Low-Rank Adaptation vs. Fine-Tuning for Handwritten Text Recognition

Published: 2025, Last Modified: 04 Dec 2025WACV (Workshops) 2025EveryoneRevisionsBibTeXCC BY-SA 4.0
Abstract: The continuous expansion of neural network sizes is a notable trend in machine learning, with transformer models exceeding 20 billion parameters in computer vision. This growth comes with rising demands for computational resources and large-scale datasets. Efficient techniques for transfer learning thus become an attractive option in setups with limited data, as in handwriting recognition.
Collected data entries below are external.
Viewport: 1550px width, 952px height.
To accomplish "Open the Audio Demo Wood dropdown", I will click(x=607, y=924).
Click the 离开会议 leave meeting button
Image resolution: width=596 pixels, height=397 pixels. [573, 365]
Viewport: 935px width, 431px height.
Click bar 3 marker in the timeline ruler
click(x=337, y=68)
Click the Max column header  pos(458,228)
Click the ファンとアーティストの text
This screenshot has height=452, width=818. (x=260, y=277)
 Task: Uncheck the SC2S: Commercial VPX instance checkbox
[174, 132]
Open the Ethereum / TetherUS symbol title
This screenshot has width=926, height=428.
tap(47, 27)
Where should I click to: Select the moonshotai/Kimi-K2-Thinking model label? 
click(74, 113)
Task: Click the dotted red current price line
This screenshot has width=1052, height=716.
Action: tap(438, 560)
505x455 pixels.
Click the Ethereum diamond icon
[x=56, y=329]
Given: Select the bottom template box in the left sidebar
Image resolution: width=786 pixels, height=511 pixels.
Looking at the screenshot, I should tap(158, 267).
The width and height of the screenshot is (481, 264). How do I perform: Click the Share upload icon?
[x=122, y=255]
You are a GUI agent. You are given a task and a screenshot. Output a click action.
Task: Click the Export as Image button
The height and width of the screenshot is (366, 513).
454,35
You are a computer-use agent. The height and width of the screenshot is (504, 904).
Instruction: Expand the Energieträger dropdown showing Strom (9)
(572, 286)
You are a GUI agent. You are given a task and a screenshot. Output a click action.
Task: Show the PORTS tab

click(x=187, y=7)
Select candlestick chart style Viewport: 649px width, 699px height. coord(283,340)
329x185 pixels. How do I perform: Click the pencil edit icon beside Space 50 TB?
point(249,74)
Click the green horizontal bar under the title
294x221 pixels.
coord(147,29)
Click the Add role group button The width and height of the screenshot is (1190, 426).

Recently, parameter-efficient fine-tuning (PEFT) methods, such as low-rank adaptation (LoRA) and weight-decomposed low-rank adaptation (DoRA), have gained wide-spread interest. In this paper, we explore tradeoffs in parameter-efficient transfer learning using the synthetically pretrained Transformer-Based Optical Character Recognition (TrOCR) model for handwritten text recognition with LoRA and DoRA. Additionally, we analyze the performance of full fine-tuning with a limited number of samples, scaling from a few-shot learning scenario up to using the whole dataset. We conduct experiments on the popular IAM Handwriting database as well as the historical READ 2016 dataset. We find that (a) LoRA/DoRA does not outperform full fine-tuning as opposed to a recent paper and (b) LoRA/DoRA is not substantially faster than full fine-tuning of TrOCR.